Apple Safari 15.6.1 for macOS Big Sur and Catalina is available to download now
A severe security flaw that affects a variety of Apple’s operating systems has been quickly patched by Apple in its Safari browser. Anyone running the macOS Big Sur or Catalina versions of Safari is urged to update right now. Safari 15.6.1 is currently available for download. The CVE-2022-32893 update fixes a bug in the WebKit engine, which is used by Safari and other programs that can connect to the web.
Apple has acknowledged the issue, which when abused allows threat actors to remotely execute remote malware on a susceptible device, is apparently already being exploited in the wild. When a threat actor compels an input program to write data before the start of the memory buffer or after its finish, that situation is known as an “out-of-bounds write fault.” This causes the software to crash, taints the data, and makes it possible for threat actors to remotely run code. The solution for Big Sur and Catalia is the same as the one for Monterey, which is to check the limits more carefully.

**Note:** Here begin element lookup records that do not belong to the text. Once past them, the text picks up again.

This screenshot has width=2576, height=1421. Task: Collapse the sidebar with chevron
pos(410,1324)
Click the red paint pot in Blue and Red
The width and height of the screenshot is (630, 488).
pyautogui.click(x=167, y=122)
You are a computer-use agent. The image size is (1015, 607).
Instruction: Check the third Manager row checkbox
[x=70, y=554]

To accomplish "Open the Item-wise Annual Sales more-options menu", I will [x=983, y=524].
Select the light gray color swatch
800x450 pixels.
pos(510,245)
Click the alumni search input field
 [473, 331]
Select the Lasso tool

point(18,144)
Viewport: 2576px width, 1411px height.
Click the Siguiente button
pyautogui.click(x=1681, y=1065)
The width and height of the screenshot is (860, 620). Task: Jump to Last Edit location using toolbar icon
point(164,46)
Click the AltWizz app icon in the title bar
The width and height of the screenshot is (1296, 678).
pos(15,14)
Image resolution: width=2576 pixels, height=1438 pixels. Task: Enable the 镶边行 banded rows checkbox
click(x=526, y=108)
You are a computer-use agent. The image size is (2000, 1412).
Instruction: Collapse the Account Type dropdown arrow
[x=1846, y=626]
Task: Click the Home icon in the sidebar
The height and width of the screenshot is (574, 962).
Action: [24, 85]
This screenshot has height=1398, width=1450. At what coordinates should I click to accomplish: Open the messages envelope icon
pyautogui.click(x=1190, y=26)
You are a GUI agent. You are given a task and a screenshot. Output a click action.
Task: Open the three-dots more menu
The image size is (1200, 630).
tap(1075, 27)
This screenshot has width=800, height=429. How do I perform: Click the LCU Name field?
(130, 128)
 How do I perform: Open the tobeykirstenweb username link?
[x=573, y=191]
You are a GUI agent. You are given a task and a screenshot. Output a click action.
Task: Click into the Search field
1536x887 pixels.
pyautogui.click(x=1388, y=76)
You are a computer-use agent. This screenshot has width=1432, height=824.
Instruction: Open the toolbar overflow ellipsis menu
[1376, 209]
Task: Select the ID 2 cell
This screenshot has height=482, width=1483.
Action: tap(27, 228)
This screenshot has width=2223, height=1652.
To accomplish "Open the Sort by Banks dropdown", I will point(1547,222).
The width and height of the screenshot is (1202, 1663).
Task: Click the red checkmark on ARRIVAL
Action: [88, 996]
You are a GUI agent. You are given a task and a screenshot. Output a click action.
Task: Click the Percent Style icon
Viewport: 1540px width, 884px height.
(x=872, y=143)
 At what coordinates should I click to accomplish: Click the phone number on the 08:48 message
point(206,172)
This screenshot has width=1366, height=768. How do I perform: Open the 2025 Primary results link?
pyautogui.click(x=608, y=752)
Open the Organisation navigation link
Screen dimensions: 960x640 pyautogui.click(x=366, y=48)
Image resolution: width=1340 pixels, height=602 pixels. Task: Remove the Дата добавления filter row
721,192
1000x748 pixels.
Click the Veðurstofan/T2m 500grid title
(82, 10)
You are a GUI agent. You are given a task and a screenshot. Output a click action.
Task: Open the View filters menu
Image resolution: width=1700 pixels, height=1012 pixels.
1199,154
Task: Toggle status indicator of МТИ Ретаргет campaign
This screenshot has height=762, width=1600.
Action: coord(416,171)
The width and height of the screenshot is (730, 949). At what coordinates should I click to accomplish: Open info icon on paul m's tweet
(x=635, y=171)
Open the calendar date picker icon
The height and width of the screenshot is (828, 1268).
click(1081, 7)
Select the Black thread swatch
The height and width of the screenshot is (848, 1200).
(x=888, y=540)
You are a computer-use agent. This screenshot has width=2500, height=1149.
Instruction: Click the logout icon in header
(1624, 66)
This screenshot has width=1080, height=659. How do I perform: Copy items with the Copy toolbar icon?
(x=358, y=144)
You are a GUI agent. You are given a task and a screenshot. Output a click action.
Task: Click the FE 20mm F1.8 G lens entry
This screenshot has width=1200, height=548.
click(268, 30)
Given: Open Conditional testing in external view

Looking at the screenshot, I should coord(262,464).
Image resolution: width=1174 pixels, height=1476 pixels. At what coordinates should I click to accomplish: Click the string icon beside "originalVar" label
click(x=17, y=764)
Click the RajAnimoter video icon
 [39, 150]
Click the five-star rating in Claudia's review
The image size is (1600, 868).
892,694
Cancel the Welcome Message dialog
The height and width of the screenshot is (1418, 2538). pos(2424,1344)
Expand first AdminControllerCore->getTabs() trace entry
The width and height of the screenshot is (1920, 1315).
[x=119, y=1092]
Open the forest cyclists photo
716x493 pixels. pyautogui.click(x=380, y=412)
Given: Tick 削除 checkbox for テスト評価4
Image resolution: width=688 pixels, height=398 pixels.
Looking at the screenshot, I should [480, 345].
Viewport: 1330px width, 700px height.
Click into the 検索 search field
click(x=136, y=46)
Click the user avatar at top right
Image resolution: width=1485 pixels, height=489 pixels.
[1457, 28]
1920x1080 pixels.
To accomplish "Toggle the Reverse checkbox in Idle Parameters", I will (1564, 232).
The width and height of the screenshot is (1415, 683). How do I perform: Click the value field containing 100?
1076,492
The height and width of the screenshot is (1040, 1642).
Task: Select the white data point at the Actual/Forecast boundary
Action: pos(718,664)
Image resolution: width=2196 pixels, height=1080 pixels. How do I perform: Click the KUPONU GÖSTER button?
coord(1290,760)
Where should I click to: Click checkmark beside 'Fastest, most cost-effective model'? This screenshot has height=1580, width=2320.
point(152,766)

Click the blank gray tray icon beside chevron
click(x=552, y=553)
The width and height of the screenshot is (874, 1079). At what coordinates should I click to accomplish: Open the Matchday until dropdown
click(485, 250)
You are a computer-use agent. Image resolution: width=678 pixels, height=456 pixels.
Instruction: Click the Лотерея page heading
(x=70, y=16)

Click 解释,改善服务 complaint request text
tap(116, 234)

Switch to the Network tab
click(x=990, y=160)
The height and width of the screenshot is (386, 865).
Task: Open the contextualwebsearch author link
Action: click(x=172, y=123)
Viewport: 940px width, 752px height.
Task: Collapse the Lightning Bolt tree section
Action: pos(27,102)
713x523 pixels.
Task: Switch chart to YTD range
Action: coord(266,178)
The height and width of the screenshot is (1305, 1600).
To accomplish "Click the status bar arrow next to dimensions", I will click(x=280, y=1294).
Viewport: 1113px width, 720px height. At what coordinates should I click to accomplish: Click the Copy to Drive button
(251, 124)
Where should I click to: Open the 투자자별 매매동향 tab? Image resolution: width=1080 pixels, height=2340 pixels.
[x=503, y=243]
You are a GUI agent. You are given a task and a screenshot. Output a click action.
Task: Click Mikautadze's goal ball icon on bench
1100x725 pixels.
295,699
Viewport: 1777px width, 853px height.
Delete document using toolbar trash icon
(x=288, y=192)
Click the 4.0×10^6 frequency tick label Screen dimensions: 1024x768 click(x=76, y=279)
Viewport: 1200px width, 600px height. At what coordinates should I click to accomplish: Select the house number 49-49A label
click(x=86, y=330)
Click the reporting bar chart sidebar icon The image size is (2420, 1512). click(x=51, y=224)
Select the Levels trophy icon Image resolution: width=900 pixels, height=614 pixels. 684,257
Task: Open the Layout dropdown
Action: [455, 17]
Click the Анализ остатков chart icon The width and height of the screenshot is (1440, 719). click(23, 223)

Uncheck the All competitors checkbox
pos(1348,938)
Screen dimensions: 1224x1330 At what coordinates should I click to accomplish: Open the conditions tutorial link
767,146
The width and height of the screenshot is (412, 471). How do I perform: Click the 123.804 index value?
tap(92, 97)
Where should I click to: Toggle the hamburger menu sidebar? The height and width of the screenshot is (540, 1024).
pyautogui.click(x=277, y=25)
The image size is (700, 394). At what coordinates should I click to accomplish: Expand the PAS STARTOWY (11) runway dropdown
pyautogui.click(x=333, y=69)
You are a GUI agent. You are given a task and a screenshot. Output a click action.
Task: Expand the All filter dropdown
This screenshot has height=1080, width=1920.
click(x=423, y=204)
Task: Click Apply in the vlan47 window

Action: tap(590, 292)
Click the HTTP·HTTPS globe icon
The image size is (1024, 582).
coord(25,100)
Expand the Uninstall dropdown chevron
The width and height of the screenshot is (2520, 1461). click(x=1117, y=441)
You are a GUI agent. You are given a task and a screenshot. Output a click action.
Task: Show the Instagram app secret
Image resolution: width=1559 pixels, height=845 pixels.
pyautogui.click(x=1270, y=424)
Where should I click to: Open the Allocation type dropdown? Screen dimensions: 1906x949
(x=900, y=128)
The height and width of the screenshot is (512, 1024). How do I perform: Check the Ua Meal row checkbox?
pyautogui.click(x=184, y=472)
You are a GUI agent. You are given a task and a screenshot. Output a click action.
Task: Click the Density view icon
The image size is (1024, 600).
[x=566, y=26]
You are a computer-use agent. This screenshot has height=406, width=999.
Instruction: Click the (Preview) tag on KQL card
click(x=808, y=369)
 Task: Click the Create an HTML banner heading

Apple is keeping quiet about the problem until the majority of endpoints are fixed in light of the fact that the bug is being used in the wild. The business said that an anonymous user had alerted it to the issues and that it had now enhanced its boundaries by testing for both bugs. This year, Apple has been busy patching zero-day vulnerabilities. Two of these problems, CVE-2022-22578 and CVE-2022-22594, which let arbitrary code run with kernel privileges, were fixed in January 2022.
In March, Apple patched CVE-2022-22674 and CVE-2022-22675, two zero-days used to execute malware with Kernel privileges and affecting iPhones, iPads, and Macs. A month after that, it fixed another zero-day that allowed threat actors to crash the OS and conduct remote code execution.